▶ [Job]
Write out again the stretch from the line containing "Identify the click" through the line containing "[Instagram Social Icon]", swapping "Instagram" for "Facebook" and leaving everything else unchanged.

▶ [Data supplied]
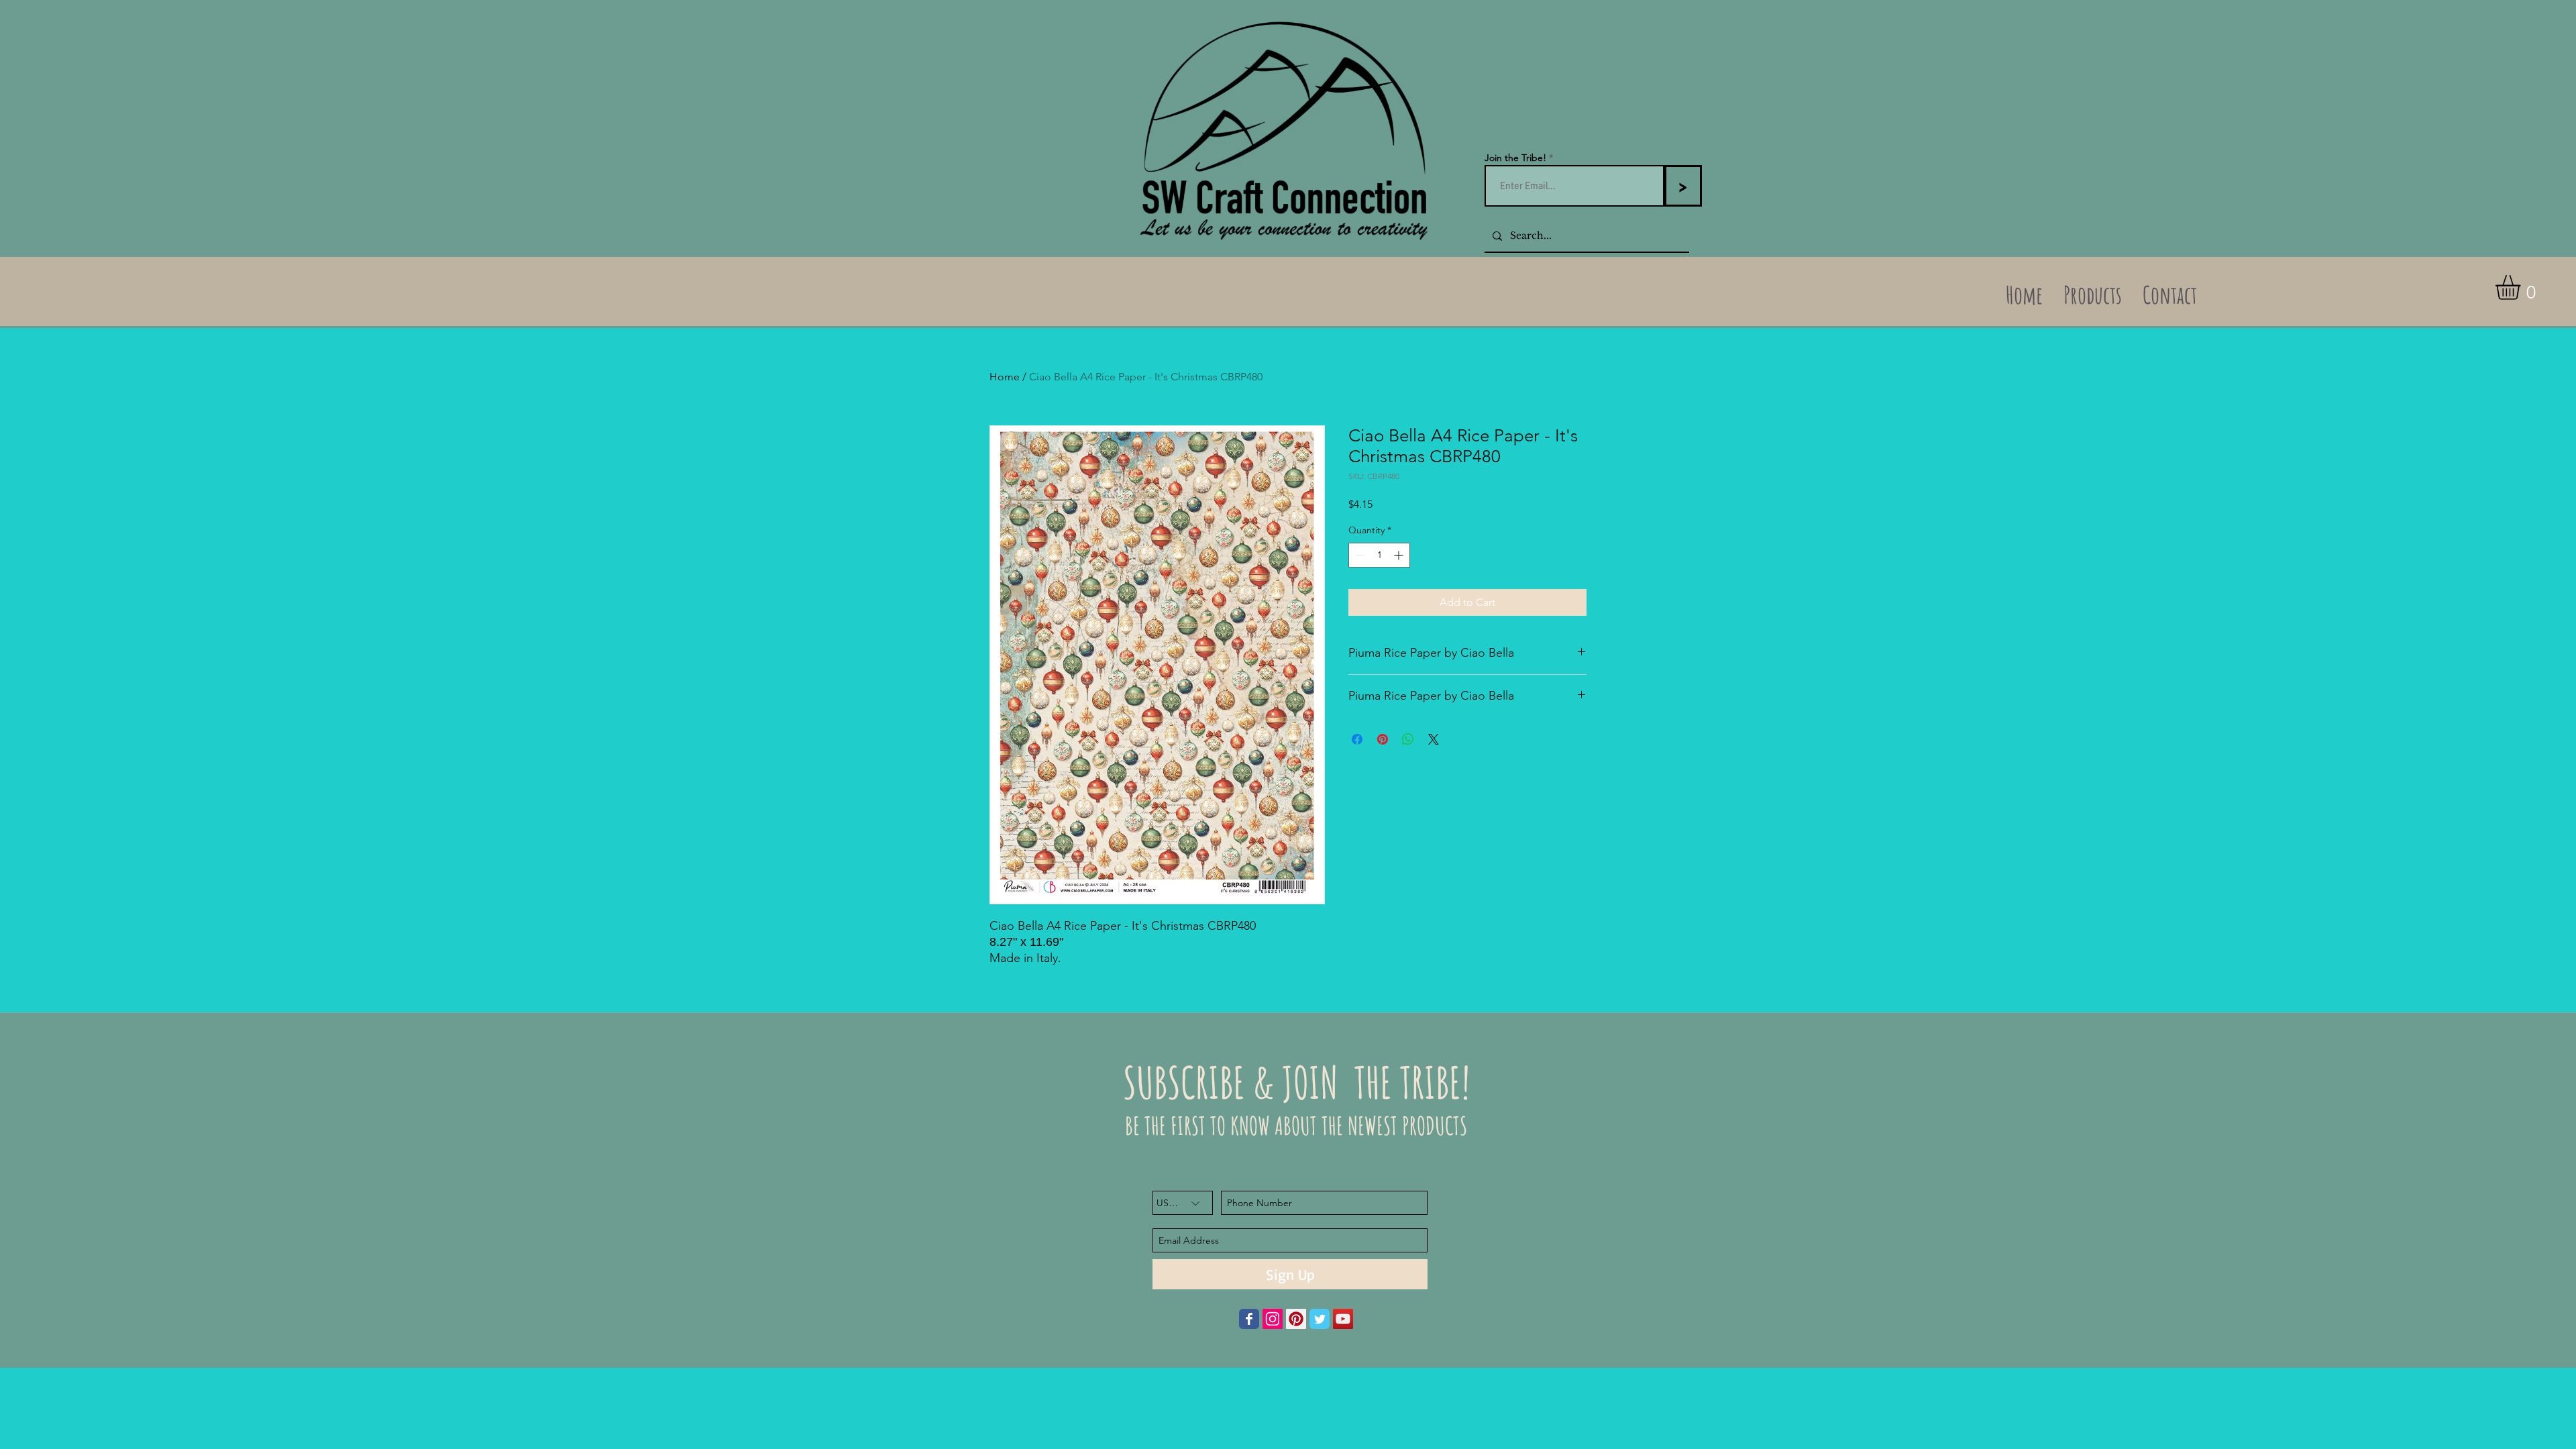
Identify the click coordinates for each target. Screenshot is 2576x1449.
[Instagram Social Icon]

* * *

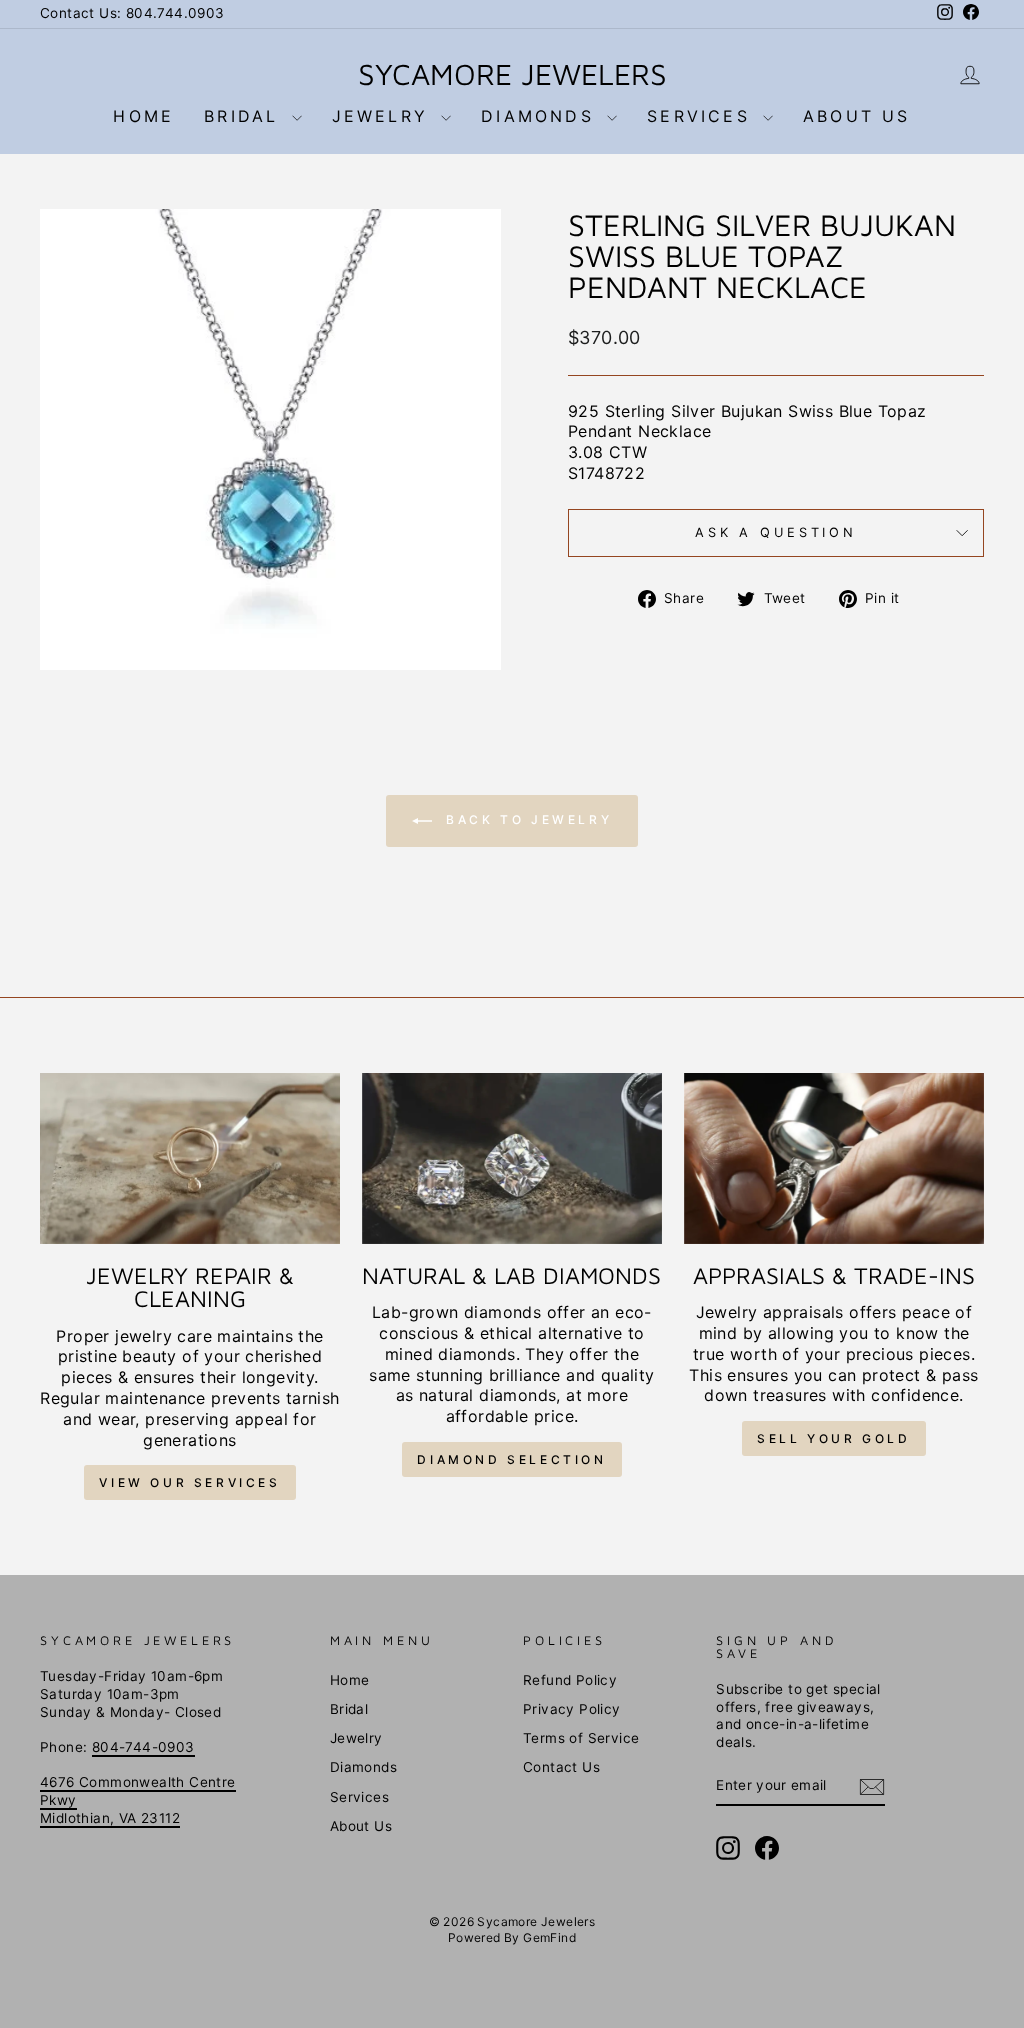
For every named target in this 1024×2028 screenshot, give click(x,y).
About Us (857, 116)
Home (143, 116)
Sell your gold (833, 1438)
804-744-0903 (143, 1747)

▶ [The output]
Identify the click coordinates for each target. Screenshot is 2576x1449.
[Facebook Social Icon]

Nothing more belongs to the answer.